School employees, administrators and nurses need to be trained on how to detect a serious reaction, and how to properly handle them.

Children need to have ready access to their medication.

I understand that schools don't want seven year old children walking around with epi-pens.  But, the epi-pens need to be with them at all times.  Perhaps a medical kit that goes everywhere with the child, and is controlled by whichever adult the child is with at the time.  Lifesaving medication should not be stored in an office, locker or anywhere else  away from the child.  When a severe reaction happens, there's no way of knowing how much time you have to stop it.  It could just be seconds.  Taking 1, 2 or 5 minutes to retrieve an epi-pen is unacceptable. 

Benadryl and other antihistamines will NOT stop an anaphylactic reaction. It will NOT save someone's life.  It could possibly mask anaphylactic symptoms and cause you to believe that the reaction isn't as severe as it really is, resulting in wasting precious time.

As parents, we must make sure that schools have all medications that our children need. According to the video, the mom was told by the school nurse that they had all the medication they needed for her child, and refused to take the epipen, albuterol, etc, that the mother brought in to keep stored for Ammaria.

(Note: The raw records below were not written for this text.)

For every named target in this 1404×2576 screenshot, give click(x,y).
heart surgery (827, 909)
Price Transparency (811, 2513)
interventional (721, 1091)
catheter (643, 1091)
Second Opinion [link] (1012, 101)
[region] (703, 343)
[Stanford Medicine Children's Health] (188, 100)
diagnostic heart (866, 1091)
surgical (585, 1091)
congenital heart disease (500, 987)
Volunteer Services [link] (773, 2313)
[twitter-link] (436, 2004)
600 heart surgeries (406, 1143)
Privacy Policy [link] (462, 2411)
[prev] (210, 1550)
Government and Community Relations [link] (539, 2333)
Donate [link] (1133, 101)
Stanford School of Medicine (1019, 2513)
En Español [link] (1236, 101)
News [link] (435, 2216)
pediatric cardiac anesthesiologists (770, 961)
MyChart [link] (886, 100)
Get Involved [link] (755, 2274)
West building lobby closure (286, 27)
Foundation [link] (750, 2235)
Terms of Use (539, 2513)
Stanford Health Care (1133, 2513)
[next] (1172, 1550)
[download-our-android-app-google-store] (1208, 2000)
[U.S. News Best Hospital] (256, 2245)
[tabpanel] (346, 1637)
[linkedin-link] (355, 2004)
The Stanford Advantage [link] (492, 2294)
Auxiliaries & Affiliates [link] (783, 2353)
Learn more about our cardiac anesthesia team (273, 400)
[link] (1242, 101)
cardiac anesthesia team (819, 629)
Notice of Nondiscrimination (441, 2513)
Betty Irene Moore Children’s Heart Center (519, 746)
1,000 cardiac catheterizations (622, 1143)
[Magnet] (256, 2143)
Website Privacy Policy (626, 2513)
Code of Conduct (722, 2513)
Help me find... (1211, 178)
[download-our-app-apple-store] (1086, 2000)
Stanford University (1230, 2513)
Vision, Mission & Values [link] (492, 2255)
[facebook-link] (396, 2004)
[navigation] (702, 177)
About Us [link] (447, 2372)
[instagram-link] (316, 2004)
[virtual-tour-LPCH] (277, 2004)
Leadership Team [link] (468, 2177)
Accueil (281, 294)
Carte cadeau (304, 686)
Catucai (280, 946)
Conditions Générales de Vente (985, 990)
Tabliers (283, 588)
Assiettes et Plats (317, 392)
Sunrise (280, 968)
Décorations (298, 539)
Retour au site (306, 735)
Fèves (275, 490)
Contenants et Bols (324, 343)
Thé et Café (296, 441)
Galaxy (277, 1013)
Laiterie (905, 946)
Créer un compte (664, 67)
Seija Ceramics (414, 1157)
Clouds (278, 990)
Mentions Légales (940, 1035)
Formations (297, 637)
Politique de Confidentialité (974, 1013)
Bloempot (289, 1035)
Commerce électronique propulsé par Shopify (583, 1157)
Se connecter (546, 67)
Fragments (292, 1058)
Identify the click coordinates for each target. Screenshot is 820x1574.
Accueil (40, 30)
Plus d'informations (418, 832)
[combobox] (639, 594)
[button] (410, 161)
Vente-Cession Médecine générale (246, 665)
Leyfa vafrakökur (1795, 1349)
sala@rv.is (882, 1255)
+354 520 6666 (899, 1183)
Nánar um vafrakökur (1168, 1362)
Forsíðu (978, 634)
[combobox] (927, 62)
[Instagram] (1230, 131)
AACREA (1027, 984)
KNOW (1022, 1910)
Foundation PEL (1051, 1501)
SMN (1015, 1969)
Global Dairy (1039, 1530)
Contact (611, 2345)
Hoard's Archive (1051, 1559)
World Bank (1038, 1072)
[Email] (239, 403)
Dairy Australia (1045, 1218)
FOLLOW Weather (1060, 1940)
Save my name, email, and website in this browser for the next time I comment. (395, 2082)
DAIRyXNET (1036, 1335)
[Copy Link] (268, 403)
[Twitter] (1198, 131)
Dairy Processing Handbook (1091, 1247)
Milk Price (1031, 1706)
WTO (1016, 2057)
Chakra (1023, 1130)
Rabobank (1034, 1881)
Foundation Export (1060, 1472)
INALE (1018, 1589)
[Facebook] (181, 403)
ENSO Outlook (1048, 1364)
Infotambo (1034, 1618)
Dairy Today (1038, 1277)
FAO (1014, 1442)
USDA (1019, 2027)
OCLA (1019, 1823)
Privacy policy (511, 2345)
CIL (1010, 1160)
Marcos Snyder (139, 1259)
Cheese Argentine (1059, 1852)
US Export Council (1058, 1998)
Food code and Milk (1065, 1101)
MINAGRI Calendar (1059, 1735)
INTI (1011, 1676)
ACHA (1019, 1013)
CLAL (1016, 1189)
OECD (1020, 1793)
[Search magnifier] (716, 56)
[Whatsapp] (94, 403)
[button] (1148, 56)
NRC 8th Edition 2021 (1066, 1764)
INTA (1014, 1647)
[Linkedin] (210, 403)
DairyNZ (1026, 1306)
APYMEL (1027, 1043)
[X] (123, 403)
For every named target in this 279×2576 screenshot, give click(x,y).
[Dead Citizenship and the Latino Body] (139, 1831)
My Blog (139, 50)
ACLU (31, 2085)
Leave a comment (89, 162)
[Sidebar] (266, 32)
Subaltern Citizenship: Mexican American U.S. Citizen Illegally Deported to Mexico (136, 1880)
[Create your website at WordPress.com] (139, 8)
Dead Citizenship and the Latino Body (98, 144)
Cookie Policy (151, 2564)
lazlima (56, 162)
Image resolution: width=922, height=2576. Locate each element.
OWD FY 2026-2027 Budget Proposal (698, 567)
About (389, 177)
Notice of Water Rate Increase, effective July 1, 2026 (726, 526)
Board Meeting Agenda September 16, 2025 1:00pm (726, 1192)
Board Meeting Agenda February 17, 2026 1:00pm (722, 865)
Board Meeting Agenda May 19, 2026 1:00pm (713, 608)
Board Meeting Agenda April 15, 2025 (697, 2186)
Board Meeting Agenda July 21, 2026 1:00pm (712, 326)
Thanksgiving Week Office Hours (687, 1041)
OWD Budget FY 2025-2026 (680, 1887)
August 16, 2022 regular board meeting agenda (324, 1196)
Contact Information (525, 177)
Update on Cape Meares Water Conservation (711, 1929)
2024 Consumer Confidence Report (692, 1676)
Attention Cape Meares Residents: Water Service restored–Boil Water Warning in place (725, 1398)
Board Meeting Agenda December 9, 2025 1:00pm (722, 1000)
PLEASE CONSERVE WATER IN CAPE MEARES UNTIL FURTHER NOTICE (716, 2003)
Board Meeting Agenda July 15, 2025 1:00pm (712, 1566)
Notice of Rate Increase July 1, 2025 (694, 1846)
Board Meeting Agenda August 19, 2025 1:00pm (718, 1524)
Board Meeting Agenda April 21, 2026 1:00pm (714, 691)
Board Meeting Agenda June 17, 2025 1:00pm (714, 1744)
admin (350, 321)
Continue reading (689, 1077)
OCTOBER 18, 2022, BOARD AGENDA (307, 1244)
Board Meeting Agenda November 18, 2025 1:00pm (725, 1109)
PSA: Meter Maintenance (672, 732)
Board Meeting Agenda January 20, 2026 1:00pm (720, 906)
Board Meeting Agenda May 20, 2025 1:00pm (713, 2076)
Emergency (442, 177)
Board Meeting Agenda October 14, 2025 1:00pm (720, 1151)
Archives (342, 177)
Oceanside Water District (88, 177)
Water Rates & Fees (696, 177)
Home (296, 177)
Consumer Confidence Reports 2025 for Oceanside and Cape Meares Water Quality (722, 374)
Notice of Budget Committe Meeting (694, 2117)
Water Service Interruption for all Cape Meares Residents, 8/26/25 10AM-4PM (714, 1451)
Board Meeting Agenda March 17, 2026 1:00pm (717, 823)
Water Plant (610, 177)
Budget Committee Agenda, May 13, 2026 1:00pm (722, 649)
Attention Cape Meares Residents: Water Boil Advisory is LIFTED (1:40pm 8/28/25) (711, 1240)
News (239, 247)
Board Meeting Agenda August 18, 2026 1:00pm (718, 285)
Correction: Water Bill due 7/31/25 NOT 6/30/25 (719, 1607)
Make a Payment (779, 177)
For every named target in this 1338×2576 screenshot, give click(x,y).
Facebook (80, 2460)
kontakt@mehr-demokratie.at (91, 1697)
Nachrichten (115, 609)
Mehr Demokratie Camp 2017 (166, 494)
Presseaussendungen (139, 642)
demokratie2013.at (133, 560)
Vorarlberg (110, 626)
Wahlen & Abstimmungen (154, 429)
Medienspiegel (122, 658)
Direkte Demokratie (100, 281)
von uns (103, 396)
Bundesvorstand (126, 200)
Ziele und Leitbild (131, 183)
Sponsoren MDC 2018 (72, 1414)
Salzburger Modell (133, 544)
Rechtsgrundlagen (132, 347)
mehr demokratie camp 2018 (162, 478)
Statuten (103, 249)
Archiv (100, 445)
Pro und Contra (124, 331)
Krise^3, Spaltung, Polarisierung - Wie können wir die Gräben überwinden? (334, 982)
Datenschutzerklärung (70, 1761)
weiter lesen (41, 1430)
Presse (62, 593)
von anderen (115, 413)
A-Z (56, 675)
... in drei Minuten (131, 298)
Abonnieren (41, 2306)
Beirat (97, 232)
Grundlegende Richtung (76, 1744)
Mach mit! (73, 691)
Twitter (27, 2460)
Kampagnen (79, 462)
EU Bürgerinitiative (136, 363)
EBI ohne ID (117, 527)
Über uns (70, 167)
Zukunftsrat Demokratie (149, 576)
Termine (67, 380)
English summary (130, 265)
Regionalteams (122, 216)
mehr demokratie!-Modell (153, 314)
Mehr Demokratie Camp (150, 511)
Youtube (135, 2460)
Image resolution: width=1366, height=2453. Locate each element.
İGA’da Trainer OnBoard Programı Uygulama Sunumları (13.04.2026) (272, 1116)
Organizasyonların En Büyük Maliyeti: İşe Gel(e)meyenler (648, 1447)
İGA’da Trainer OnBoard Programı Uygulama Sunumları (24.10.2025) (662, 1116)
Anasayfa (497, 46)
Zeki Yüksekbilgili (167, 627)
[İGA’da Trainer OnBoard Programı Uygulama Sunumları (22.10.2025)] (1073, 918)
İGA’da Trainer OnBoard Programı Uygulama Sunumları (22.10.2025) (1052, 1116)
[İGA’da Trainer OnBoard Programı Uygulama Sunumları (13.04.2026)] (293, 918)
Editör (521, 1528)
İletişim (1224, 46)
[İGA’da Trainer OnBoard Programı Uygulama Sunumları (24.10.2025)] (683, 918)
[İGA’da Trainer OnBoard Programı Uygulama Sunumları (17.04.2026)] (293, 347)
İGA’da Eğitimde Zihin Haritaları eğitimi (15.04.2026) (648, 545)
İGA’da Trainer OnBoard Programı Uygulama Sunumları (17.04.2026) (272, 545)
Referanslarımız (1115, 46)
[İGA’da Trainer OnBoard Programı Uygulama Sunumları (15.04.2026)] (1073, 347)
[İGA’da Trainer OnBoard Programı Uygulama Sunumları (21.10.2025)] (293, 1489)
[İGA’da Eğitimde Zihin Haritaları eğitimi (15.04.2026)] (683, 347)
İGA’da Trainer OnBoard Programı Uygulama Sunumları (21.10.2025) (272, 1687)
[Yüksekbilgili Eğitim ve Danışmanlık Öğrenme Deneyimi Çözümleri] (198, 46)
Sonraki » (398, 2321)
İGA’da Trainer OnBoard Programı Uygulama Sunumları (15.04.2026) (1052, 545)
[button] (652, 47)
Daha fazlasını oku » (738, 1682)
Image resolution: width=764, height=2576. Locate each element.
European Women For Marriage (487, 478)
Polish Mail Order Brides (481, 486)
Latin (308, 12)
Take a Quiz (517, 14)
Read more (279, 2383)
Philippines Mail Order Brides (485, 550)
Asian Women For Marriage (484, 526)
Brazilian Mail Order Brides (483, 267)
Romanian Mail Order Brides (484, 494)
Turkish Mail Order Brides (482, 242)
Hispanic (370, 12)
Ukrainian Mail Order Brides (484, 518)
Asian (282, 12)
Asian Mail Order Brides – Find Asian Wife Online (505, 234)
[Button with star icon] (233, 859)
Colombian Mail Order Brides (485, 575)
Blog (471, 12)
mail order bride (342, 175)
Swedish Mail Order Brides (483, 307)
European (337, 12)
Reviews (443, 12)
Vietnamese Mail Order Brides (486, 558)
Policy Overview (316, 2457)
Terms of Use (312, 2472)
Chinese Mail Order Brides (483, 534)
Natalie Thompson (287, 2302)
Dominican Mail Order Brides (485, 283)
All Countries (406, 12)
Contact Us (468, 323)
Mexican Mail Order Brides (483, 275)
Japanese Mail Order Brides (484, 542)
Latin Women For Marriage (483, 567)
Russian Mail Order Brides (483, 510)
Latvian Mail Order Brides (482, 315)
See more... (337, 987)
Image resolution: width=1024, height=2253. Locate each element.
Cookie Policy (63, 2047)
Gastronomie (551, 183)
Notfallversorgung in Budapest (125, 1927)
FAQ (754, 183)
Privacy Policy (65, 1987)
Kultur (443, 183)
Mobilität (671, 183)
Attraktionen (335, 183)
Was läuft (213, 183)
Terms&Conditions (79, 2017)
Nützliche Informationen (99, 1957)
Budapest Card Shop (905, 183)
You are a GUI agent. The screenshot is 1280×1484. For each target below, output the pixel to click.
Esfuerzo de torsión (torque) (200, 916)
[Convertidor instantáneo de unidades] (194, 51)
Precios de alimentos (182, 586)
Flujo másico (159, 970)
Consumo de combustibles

I am not pointing a finger at the mother, but please learn from this mistake.  If the school refuses your child's medication, ask to speak to their supervisor.  Do not let your child be anywhere without their prescribed medication.

The school is claiming that she "got into" peanuts while outside the school, on the school grounds.  

This is why peanuts should not be allowed on school property.  To the people who whine and complain that their child has the right to eat a peanut butter sandwich.  That their child will whither away if they don't get to eat something laden with peanuts during the day.  This story is a wakeup call.  A seven year old child died from accidental exposure to a peanut product.  Is it worth it?  Is it worth risking a child's life?  Which right is more important?  The right to peanut butter sandwiches, or the right to live?